> _Exercise directions_:
Copy the records below word for word, starting at the line that contains "Task: Click the middle" and ending at the line that contains "Looking at the screenshot, I should [268, 20].", with both of those lines included.
_ _ _ _ _
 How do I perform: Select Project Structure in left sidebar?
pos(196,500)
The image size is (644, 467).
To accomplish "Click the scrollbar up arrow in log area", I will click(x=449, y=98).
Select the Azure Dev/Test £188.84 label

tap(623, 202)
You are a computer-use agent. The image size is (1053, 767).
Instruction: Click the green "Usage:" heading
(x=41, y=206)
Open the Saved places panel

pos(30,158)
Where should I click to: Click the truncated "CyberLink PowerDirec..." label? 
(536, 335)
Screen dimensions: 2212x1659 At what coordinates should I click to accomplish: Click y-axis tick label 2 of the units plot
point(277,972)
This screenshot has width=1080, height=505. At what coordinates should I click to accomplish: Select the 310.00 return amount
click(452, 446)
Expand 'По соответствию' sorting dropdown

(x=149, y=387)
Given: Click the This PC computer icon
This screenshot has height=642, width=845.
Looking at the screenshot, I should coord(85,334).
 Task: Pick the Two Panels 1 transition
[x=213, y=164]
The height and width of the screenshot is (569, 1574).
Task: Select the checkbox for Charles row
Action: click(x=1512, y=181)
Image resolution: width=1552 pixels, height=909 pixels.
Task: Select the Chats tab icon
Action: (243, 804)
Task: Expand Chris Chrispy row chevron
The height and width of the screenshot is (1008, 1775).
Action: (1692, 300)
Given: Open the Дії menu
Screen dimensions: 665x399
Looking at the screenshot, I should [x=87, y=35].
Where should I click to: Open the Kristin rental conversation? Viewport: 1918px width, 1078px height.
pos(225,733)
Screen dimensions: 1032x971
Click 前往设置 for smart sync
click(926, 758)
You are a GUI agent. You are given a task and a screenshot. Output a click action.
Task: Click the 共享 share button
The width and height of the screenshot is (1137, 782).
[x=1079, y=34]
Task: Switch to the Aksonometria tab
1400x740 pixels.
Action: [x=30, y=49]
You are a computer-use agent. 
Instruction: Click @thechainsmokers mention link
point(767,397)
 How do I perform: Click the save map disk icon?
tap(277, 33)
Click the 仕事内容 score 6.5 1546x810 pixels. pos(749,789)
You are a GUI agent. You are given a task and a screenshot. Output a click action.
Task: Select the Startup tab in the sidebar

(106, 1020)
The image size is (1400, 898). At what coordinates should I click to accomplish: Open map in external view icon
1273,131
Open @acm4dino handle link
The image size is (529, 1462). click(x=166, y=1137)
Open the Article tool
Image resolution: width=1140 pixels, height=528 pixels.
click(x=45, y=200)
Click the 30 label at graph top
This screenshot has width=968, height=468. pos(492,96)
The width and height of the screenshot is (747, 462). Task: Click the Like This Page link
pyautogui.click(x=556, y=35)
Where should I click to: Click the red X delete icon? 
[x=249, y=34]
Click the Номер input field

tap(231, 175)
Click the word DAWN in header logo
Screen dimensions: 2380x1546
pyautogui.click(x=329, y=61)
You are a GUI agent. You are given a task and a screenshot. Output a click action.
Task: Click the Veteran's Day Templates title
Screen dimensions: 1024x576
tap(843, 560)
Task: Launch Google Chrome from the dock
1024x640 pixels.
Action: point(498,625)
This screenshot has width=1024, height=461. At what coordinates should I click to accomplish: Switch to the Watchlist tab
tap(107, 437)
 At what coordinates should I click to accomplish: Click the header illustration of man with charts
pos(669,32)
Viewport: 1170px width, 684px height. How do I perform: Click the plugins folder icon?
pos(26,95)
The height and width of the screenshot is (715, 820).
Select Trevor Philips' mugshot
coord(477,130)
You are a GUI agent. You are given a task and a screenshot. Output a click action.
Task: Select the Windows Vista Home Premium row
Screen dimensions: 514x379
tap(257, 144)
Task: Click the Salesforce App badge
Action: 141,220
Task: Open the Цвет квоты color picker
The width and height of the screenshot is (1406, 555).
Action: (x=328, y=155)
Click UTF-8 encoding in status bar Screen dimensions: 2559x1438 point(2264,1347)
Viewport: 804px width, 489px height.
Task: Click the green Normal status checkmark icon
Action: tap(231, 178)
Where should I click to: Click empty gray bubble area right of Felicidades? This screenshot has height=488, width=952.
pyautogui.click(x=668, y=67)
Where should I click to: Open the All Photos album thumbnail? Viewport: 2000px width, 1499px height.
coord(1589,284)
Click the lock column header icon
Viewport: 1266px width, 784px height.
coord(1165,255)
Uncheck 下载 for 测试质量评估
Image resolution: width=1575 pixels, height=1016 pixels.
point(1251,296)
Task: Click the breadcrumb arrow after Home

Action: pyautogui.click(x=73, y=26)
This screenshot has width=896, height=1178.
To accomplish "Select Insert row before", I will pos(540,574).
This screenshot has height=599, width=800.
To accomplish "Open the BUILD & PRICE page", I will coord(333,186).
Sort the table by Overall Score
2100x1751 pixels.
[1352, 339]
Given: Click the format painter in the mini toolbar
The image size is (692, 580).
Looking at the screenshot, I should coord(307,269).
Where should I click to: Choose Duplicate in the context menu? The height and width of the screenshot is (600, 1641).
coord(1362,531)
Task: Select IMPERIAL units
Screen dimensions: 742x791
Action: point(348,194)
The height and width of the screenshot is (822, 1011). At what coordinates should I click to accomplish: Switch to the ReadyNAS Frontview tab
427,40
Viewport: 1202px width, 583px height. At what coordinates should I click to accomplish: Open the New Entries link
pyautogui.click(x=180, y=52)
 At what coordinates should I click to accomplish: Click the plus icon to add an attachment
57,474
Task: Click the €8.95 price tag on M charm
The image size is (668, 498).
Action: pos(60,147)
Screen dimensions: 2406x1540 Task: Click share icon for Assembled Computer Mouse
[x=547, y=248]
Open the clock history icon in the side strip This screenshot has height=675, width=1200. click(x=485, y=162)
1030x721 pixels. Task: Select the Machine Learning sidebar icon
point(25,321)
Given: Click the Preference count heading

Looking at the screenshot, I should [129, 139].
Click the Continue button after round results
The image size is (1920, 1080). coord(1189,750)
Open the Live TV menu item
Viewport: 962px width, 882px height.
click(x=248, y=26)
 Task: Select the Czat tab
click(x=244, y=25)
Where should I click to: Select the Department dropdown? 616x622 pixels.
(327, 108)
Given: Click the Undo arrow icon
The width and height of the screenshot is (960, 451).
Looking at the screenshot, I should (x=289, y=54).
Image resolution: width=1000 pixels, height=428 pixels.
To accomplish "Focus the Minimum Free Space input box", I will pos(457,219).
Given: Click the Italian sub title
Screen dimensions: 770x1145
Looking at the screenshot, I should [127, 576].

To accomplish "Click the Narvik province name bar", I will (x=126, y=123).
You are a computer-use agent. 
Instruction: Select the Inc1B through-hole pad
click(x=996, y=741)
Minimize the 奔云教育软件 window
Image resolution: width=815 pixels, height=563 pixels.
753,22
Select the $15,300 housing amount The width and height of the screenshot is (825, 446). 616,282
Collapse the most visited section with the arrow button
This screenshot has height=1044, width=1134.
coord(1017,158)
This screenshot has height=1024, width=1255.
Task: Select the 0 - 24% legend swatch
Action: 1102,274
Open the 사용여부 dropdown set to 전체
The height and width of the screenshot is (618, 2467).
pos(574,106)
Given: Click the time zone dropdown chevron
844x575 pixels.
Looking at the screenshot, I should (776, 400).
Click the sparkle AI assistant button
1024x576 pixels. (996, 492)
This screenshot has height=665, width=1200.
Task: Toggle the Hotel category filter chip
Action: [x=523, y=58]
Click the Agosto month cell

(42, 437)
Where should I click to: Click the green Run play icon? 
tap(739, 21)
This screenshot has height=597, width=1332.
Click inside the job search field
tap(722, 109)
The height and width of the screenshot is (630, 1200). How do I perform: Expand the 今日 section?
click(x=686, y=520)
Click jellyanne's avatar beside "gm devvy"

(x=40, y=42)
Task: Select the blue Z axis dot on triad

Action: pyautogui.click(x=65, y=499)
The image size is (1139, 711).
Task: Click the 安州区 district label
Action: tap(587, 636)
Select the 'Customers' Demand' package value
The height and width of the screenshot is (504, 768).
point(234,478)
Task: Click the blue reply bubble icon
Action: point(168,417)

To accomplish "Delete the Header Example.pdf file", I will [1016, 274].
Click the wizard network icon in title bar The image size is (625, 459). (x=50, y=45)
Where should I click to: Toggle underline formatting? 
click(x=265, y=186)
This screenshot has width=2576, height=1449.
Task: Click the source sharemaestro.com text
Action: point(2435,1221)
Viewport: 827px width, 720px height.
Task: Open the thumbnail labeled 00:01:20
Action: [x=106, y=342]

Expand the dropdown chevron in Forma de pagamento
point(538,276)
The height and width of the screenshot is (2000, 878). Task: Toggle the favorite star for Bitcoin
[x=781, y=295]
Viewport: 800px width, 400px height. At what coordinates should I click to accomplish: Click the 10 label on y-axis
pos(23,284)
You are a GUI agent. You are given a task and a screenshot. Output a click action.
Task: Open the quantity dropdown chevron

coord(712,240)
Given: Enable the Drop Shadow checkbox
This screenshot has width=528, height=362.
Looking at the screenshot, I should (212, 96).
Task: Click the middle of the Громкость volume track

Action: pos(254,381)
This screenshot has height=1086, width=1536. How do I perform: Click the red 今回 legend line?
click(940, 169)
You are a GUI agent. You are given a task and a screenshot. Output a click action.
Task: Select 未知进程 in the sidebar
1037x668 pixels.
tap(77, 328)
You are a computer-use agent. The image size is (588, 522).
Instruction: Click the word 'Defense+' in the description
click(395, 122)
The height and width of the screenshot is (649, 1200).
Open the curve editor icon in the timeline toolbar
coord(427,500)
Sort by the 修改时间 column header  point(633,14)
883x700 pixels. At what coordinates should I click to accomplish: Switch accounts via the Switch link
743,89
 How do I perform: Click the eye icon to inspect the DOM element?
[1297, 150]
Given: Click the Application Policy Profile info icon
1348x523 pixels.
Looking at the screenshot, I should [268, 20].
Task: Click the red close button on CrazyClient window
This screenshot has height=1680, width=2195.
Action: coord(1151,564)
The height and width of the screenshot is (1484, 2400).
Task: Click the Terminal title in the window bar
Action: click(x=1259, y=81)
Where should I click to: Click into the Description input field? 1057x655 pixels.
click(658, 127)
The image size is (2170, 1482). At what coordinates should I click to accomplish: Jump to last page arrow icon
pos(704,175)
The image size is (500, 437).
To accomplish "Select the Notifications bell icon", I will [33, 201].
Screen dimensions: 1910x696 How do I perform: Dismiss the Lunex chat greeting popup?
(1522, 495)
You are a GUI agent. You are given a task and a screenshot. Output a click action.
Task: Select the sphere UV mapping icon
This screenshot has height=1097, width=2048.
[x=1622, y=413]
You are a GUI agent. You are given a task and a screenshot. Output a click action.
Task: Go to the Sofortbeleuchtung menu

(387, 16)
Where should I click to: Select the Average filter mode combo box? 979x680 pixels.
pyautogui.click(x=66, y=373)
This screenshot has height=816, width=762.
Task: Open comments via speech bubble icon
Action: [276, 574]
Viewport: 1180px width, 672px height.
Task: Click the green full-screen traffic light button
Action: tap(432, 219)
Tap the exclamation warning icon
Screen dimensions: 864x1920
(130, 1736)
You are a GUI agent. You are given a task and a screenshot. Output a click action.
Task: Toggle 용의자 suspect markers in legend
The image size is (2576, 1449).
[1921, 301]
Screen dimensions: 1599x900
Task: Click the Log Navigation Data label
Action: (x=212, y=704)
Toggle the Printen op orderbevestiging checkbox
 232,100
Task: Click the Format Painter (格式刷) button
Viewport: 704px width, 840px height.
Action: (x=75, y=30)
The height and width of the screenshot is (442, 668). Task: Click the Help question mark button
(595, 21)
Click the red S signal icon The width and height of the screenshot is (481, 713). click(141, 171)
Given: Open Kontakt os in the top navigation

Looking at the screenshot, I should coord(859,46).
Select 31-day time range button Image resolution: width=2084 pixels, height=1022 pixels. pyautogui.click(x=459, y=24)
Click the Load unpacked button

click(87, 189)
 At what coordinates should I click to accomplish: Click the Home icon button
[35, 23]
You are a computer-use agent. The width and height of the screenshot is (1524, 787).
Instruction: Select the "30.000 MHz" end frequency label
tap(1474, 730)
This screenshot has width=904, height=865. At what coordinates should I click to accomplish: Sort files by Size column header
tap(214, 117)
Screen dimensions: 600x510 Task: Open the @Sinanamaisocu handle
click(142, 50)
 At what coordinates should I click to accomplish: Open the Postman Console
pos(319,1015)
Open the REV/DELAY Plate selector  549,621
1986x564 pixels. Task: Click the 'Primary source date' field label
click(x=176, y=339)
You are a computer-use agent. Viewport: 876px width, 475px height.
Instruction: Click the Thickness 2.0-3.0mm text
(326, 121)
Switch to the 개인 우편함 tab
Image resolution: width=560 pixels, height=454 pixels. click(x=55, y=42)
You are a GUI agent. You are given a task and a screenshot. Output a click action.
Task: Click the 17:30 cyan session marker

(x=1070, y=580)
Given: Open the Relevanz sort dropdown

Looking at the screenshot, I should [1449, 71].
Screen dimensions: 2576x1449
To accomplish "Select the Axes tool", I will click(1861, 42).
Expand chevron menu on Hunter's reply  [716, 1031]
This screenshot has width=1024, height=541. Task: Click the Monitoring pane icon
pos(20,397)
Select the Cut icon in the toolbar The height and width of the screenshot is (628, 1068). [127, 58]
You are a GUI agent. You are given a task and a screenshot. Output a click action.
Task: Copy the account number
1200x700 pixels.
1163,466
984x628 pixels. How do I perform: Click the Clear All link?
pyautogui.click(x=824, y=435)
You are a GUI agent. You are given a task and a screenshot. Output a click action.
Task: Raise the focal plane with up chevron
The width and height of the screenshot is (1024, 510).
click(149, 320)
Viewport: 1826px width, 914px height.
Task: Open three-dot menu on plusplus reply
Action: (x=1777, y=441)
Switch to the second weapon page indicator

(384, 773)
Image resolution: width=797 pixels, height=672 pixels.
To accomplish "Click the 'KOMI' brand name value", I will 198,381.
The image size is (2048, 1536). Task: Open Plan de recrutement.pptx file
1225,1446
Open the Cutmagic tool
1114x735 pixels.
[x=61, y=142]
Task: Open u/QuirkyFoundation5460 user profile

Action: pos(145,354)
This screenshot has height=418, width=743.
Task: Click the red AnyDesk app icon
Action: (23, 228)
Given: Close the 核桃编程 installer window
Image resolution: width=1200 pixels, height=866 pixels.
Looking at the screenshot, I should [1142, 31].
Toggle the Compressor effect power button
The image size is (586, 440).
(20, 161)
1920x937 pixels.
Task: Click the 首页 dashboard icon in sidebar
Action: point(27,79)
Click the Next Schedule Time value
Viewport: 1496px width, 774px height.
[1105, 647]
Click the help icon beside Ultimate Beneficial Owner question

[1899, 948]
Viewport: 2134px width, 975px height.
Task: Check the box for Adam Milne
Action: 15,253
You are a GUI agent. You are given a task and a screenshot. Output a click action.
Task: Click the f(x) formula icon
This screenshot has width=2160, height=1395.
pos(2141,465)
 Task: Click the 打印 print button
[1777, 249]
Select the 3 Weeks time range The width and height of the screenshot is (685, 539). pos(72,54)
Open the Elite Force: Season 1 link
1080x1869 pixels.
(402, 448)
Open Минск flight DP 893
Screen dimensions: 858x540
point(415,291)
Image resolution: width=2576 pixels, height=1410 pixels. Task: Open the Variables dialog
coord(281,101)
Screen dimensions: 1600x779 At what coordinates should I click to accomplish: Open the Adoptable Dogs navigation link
_ _ _ _ _
> _Response to the task_:
Task: Click the middle of the Громкость volume track

Action: pos(254,381)
This screenshot has height=1086, width=1536. How do I perform: Click the red 今回 legend line?
click(940, 169)
You are a GUI agent. You are given a task and a screenshot. Output a click action.
Task: Select 未知进程 in the sidebar
1037x668 pixels.
tap(77, 328)
You are a computer-use agent. The image size is (588, 522).
Instruction: Click the word 'Defense+' in the description
click(395, 122)
The height and width of the screenshot is (649, 1200).
Open the curve editor icon in the timeline toolbar
coord(427,500)
Sort by the 修改时间 column header  point(633,14)
883x700 pixels. At what coordinates should I click to accomplish: Switch accounts via the Switch link
743,89
 How do I perform: Click the eye icon to inspect the DOM element?
[1297, 150]
Given: Click the Application Policy Profile info icon
1348x523 pixels.
Looking at the screenshot, I should [268, 20].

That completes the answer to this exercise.